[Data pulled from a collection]
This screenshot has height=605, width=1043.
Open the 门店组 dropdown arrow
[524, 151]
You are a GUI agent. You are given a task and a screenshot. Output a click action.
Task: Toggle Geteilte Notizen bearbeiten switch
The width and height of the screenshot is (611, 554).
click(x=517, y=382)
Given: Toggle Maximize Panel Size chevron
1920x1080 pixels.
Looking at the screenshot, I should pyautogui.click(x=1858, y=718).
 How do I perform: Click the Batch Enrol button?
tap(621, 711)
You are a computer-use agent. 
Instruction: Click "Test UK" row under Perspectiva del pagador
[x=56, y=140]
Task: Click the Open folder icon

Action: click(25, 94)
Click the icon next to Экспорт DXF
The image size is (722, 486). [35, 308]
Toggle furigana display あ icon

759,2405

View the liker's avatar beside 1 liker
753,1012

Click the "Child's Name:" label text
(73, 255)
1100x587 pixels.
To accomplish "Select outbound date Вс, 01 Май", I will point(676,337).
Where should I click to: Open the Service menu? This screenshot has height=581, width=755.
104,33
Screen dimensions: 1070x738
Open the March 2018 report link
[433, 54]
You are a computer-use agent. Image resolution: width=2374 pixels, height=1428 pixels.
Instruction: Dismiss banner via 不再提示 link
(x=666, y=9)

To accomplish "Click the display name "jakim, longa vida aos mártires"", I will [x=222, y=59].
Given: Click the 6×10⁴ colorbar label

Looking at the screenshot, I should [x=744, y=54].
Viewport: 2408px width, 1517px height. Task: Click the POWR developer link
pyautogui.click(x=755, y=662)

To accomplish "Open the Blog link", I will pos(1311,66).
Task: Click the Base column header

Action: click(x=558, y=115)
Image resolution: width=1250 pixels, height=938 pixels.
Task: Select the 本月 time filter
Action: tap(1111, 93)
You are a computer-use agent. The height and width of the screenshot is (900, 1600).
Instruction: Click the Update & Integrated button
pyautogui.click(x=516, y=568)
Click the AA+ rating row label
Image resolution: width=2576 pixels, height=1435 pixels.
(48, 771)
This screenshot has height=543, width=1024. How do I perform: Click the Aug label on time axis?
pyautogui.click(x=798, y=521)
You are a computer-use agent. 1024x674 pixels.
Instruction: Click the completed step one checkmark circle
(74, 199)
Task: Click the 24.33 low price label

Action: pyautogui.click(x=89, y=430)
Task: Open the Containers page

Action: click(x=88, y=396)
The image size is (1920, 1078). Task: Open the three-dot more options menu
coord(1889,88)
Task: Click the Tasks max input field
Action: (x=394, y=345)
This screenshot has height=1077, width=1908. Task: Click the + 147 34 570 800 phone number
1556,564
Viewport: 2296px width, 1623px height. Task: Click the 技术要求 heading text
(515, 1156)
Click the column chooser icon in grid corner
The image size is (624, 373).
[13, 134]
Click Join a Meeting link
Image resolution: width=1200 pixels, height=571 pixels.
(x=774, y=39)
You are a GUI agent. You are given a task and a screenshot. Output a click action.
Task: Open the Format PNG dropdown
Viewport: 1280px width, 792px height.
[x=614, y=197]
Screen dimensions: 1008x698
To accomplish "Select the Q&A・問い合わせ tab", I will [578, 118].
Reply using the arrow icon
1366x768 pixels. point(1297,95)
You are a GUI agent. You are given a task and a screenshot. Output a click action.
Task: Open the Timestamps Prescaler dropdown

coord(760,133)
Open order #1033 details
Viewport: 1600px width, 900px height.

TASK STATEMENT:
Please copy the listing above line for line, changing nothing.

RESULT BELOW:
This screenshot has height=605, width=1043.
Open the 门店组 dropdown arrow
[524, 151]
You are a GUI agent. You are given a task and a screenshot. Output a click action.
Task: Toggle Geteilte Notizen bearbeiten switch
The width and height of the screenshot is (611, 554).
click(x=517, y=382)
Given: Toggle Maximize Panel Size chevron
1920x1080 pixels.
Looking at the screenshot, I should pyautogui.click(x=1858, y=718).
 How do I perform: Click the Batch Enrol button?
tap(621, 711)
You are a computer-use agent. 
Instruction: Click "Test UK" row under Perspectiva del pagador
[x=56, y=140]
Task: Click the Open folder icon

Action: click(25, 94)
Click the icon next to Экспорт DXF
The image size is (722, 486). [35, 308]
Toggle furigana display あ icon

759,2405

View the liker's avatar beside 1 liker
753,1012

Click the "Child's Name:" label text
(73, 255)
1100x587 pixels.
To accomplish "Select outbound date Вс, 01 Май", I will point(676,337).
Where should I click to: Open the Service menu? This screenshot has height=581, width=755.
104,33
Screen dimensions: 1070x738
Open the March 2018 report link
[433, 54]
You are a computer-use agent. Image resolution: width=2374 pixels, height=1428 pixels.
Instruction: Dismiss banner via 不再提示 link
(x=666, y=9)

To accomplish "Click the display name "jakim, longa vida aos mártires"", I will [x=222, y=59].
Given: Click the 6×10⁴ colorbar label

Looking at the screenshot, I should [x=744, y=54].
Viewport: 2408px width, 1517px height. Task: Click the POWR developer link
pyautogui.click(x=755, y=662)

To accomplish "Open the Blog link", I will pos(1311,66).
Task: Click the Base column header

Action: click(x=558, y=115)
Image resolution: width=1250 pixels, height=938 pixels.
Task: Select the 本月 time filter
Action: tap(1111, 93)
You are a computer-use agent. The height and width of the screenshot is (900, 1600).
Instruction: Click the Update & Integrated button
pyautogui.click(x=516, y=568)
Click the AA+ rating row label
Image resolution: width=2576 pixels, height=1435 pixels.
(48, 771)
This screenshot has height=543, width=1024. How do I perform: Click the Aug label on time axis?
pyautogui.click(x=798, y=521)
You are a computer-use agent. 1024x674 pixels.
Instruction: Click the completed step one checkmark circle
(74, 199)
Task: Click the 24.33 low price label

Action: pyautogui.click(x=89, y=430)
Task: Open the Containers page

Action: click(x=88, y=396)
The image size is (1920, 1078). Task: Open the three-dot more options menu
coord(1889,88)
Task: Click the Tasks max input field
Action: (x=394, y=345)
This screenshot has height=1077, width=1908. Task: Click the + 147 34 570 800 phone number
1556,564
Viewport: 2296px width, 1623px height. Task: Click the 技术要求 heading text
(515, 1156)
Click the column chooser icon in grid corner
The image size is (624, 373).
[13, 134]
Click Join a Meeting link
Image resolution: width=1200 pixels, height=571 pixels.
(x=774, y=39)
You are a GUI agent. You are given a task and a screenshot. Output a click action.
Task: Open the Format PNG dropdown
Viewport: 1280px width, 792px height.
[x=614, y=197]
Screen dimensions: 1008x698
To accomplish "Select the Q&A・問い合わせ tab", I will [578, 118].
Reply using the arrow icon
1366x768 pixels. point(1297,95)
You are a GUI agent. You are given a task and a screenshot. Output a click action.
Task: Open the Timestamps Prescaler dropdown

coord(760,133)
Open order #1033 details
Viewport: 1600px width, 900px height.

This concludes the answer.